Every entry must be output exactly as it was written.

Records drawn from a dataset:
****************************************

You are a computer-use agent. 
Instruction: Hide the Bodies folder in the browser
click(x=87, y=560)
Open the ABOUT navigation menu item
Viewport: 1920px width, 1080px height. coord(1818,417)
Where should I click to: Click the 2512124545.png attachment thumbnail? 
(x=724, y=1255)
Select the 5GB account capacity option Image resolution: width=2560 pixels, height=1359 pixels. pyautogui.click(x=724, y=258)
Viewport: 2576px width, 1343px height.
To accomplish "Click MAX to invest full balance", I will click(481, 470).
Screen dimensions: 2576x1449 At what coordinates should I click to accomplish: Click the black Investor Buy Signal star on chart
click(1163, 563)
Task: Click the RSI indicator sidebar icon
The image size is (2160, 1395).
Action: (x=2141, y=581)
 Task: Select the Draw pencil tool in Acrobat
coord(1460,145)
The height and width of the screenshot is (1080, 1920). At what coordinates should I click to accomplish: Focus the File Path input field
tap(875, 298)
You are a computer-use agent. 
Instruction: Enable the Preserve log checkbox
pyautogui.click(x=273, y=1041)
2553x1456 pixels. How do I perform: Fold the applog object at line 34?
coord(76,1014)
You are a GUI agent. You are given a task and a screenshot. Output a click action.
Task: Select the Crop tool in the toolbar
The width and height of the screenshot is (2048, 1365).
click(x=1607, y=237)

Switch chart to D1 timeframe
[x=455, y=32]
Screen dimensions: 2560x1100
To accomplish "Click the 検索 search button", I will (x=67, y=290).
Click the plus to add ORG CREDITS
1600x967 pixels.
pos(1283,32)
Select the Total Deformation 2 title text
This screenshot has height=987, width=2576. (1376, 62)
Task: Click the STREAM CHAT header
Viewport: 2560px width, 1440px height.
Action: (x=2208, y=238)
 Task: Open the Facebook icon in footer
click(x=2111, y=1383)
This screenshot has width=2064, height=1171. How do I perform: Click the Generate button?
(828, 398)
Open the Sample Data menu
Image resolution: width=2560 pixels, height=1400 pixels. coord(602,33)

****************************************

ANSWER TO THIS PROBLEM:
You are a computer-use agent. 
Instruction: Hide the Bodies folder in the browser
click(x=87, y=560)
Open the ABOUT navigation menu item
Viewport: 1920px width, 1080px height. coord(1818,417)
Where should I click to: Click the 2512124545.png attachment thumbnail? 
(x=724, y=1255)
Select the 5GB account capacity option Image resolution: width=2560 pixels, height=1359 pixels. pyautogui.click(x=724, y=258)
Viewport: 2576px width, 1343px height.
To accomplish "Click MAX to invest full balance", I will click(481, 470).
Screen dimensions: 2576x1449 At what coordinates should I click to accomplish: Click the black Investor Buy Signal star on chart
click(1163, 563)
Task: Click the RSI indicator sidebar icon
The image size is (2160, 1395).
Action: (x=2141, y=581)
 Task: Select the Draw pencil tool in Acrobat
coord(1460,145)
The height and width of the screenshot is (1080, 1920). At what coordinates should I click to accomplish: Focus the File Path input field
tap(875, 298)
You are a computer-use agent. 
Instruction: Enable the Preserve log checkbox
pyautogui.click(x=273, y=1041)
2553x1456 pixels. How do I perform: Fold the applog object at line 34?
coord(76,1014)
You are a GUI agent. You are given a task and a screenshot. Output a click action.
Task: Select the Crop tool in the toolbar
The width and height of the screenshot is (2048, 1365).
click(x=1607, y=237)

Switch chart to D1 timeframe
[x=455, y=32]
Screen dimensions: 2560x1100
To accomplish "Click the 検索 search button", I will (x=67, y=290).
Click the plus to add ORG CREDITS
1600x967 pixels.
pos(1283,32)
Select the Total Deformation 2 title text
This screenshot has height=987, width=2576. (1376, 62)
Task: Click the STREAM CHAT header
Viewport: 2560px width, 1440px height.
Action: (x=2208, y=238)
 Task: Open the Facebook icon in footer
click(x=2111, y=1383)
This screenshot has width=2064, height=1171. How do I perform: Click the Generate button?
(828, 398)
Open the Sample Data menu
Image resolution: width=2560 pixels, height=1400 pixels. coord(602,33)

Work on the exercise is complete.